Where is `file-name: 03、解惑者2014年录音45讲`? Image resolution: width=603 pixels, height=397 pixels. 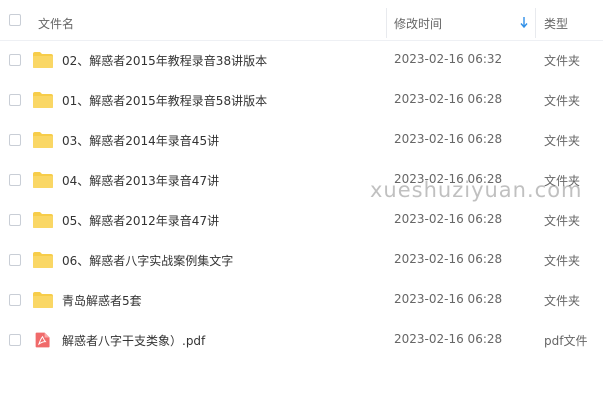 file-name: 03、解惑者2014年录音45讲 is located at coordinates (140, 140).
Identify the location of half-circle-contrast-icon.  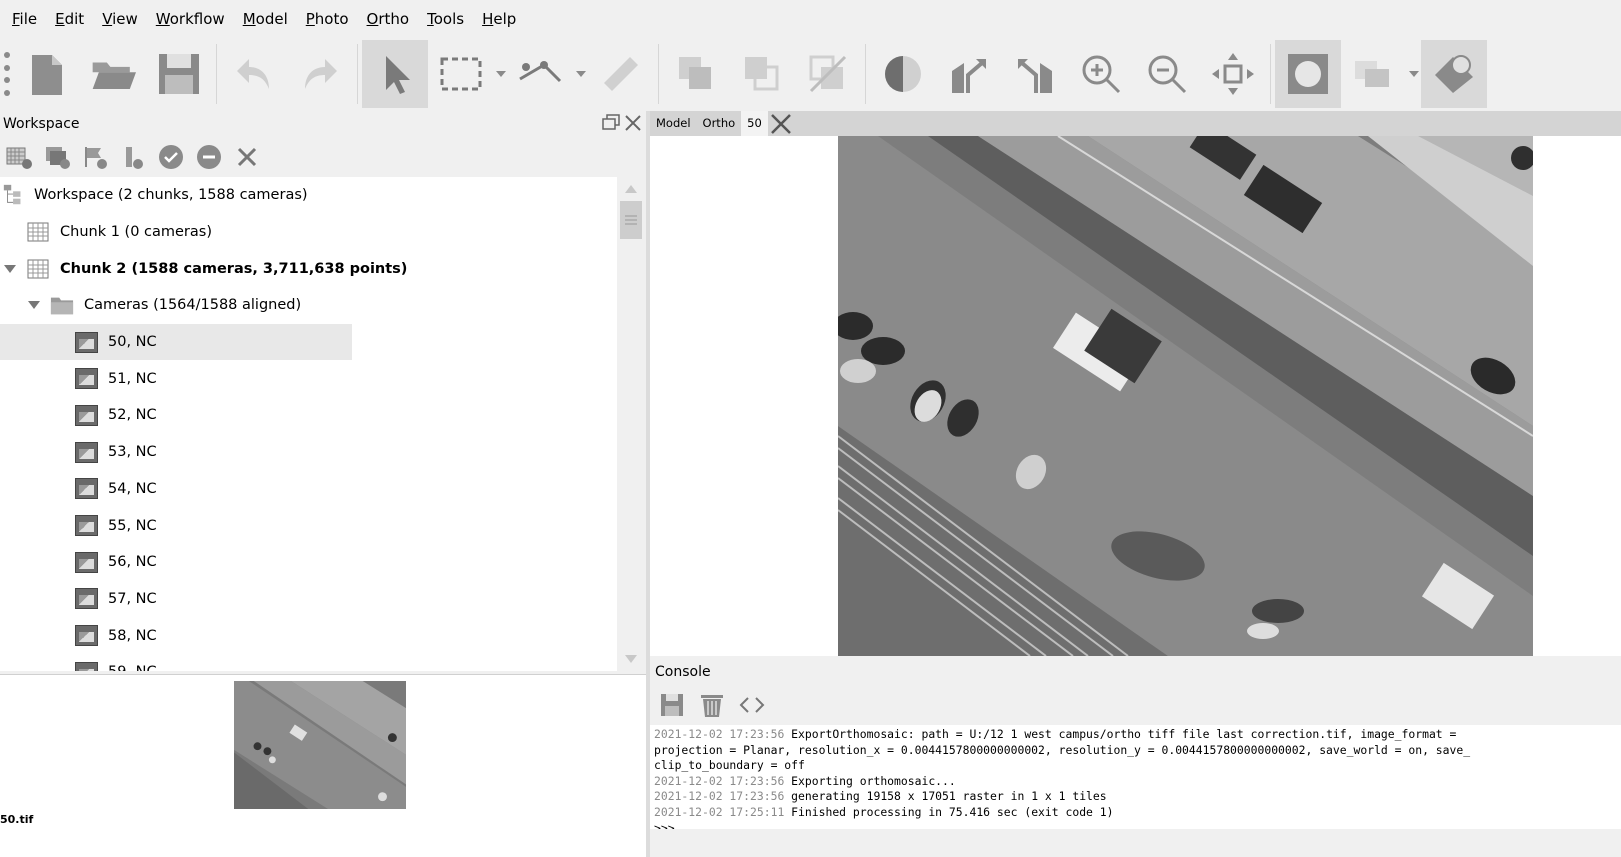
(903, 74).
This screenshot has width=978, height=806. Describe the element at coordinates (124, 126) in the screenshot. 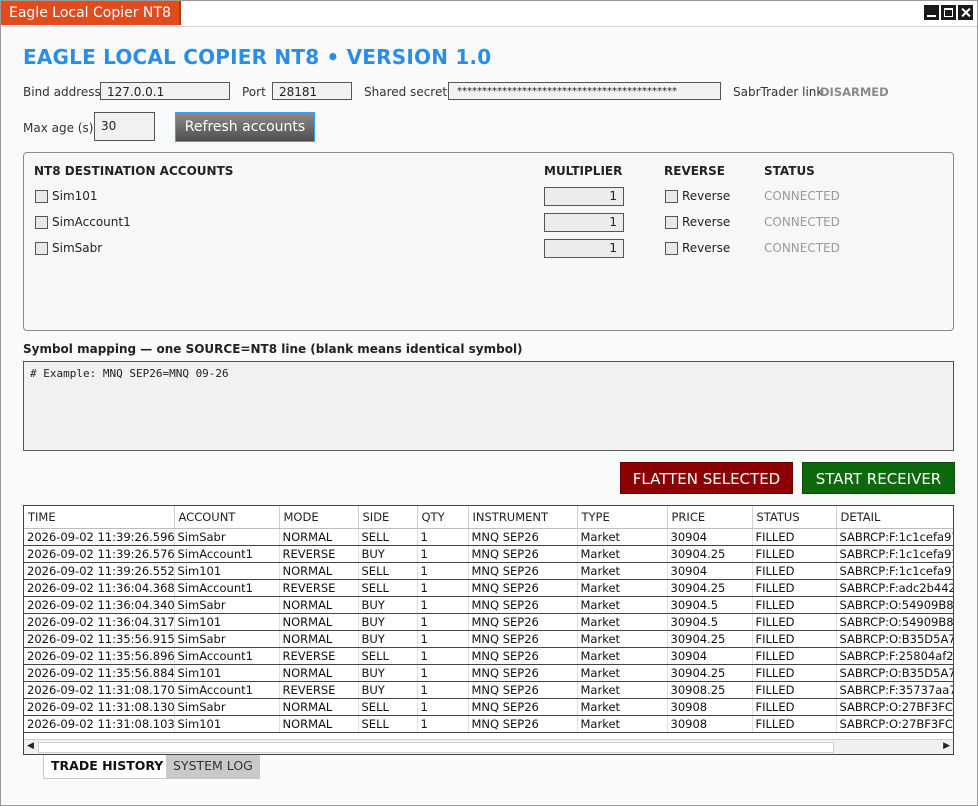

I see `max-age-input: 30` at that location.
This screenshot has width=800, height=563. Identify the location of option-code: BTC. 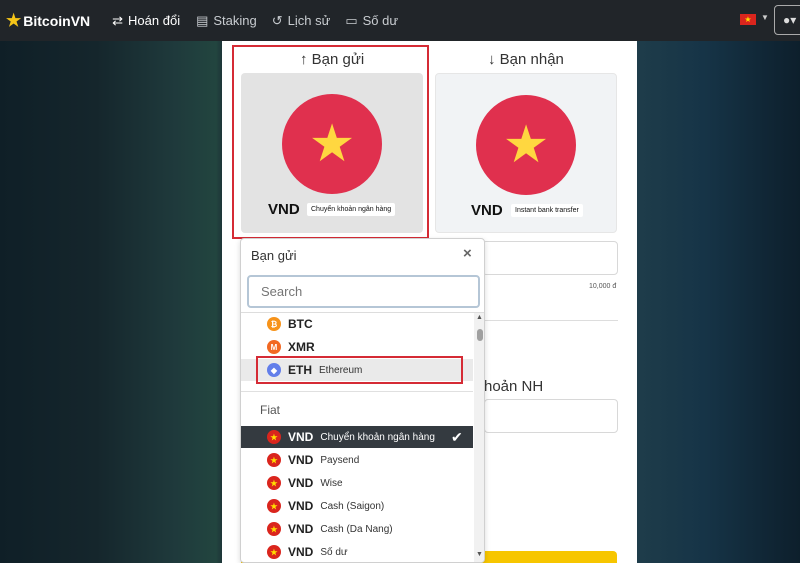
(300, 324).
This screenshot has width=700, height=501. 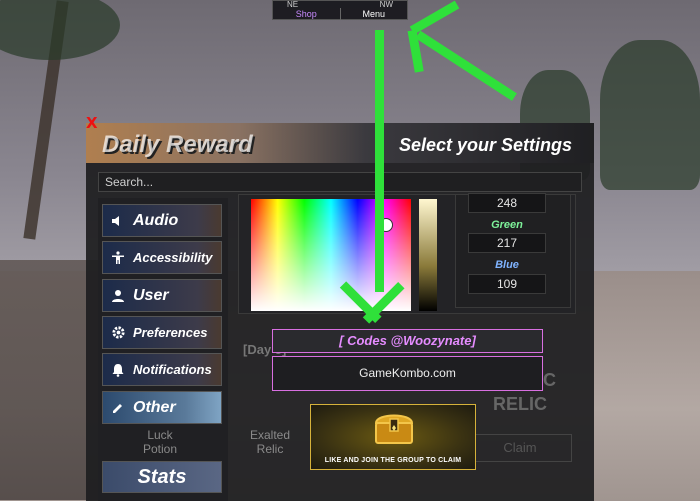 What do you see at coordinates (122, 332) in the screenshot?
I see `gear-icon` at bounding box center [122, 332].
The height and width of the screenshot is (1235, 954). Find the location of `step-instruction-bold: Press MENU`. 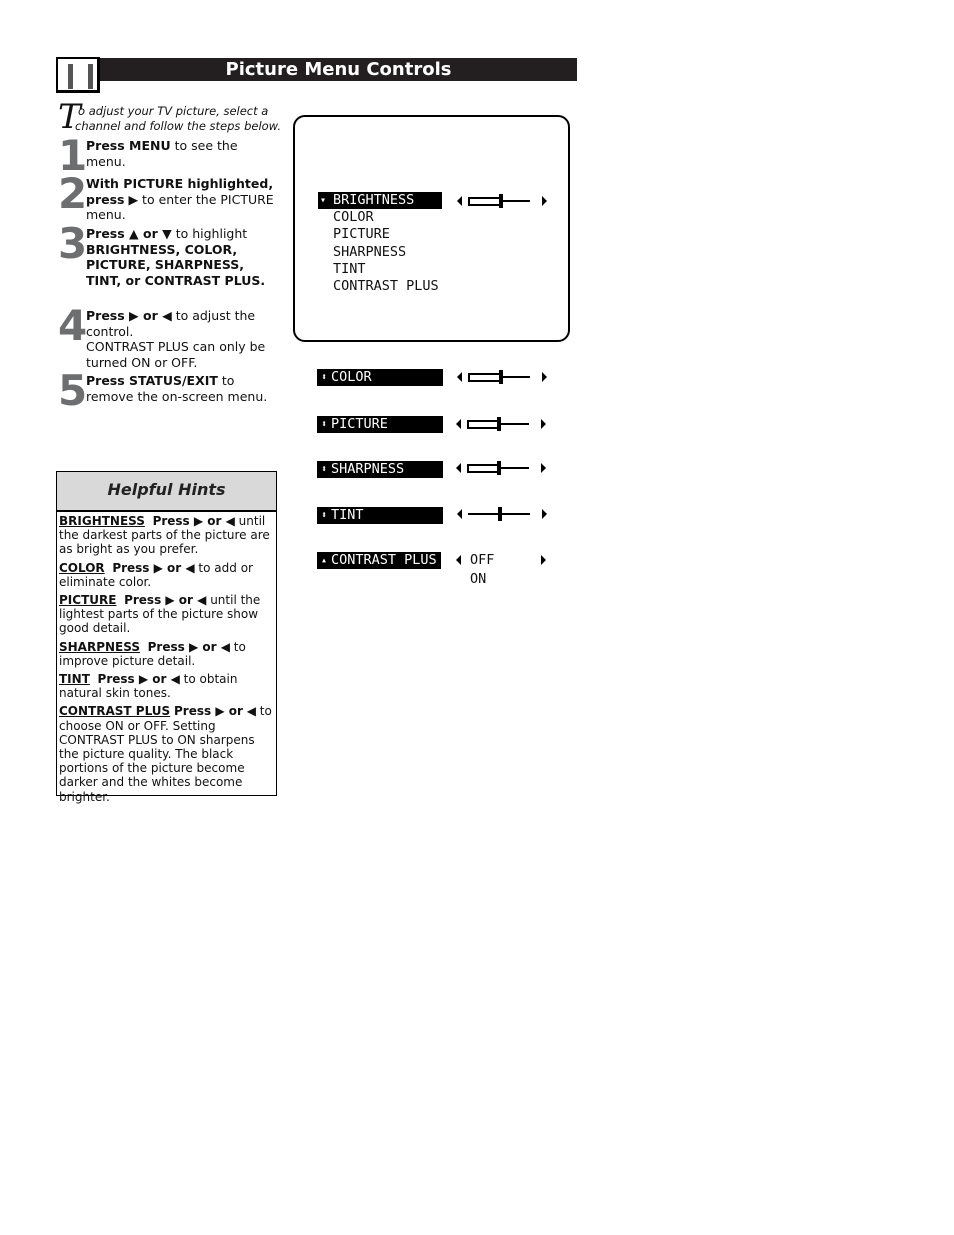

step-instruction-bold: Press MENU is located at coordinates (128, 146).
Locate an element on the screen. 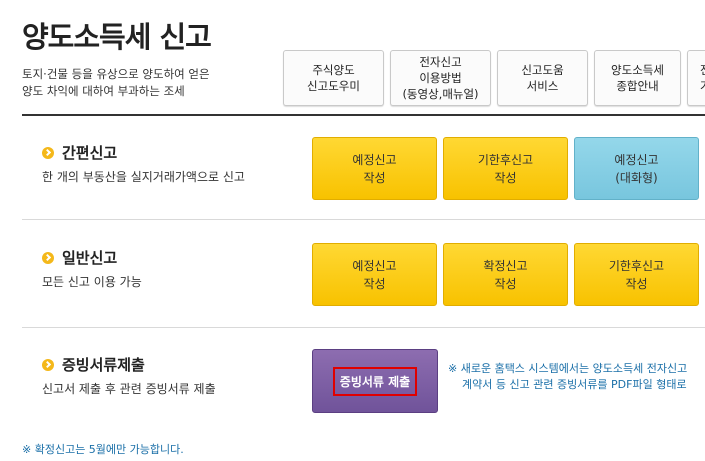 Image resolution: width=705 pixels, height=461 pixels. submit-documents-label: 증빙서류 제출 is located at coordinates (375, 381).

☆ ☆ ☆ ☆ ☆ ☆ ☆

▶ **Work order**
Reproduce the records word for word, starting at the line that contains "This screenshot has width=978, height=806." and ending at the line that contains "(300, 324).". Leave the pictures out of the answer.

▶ **Written solution**
This screenshot has width=978, height=806. Describe the element at coordinates (124, 126) in the screenshot. 

I see `max-age-input: 30` at that location.
This screenshot has width=800, height=563. Identify the location of option-code: BTC. 
(300, 324).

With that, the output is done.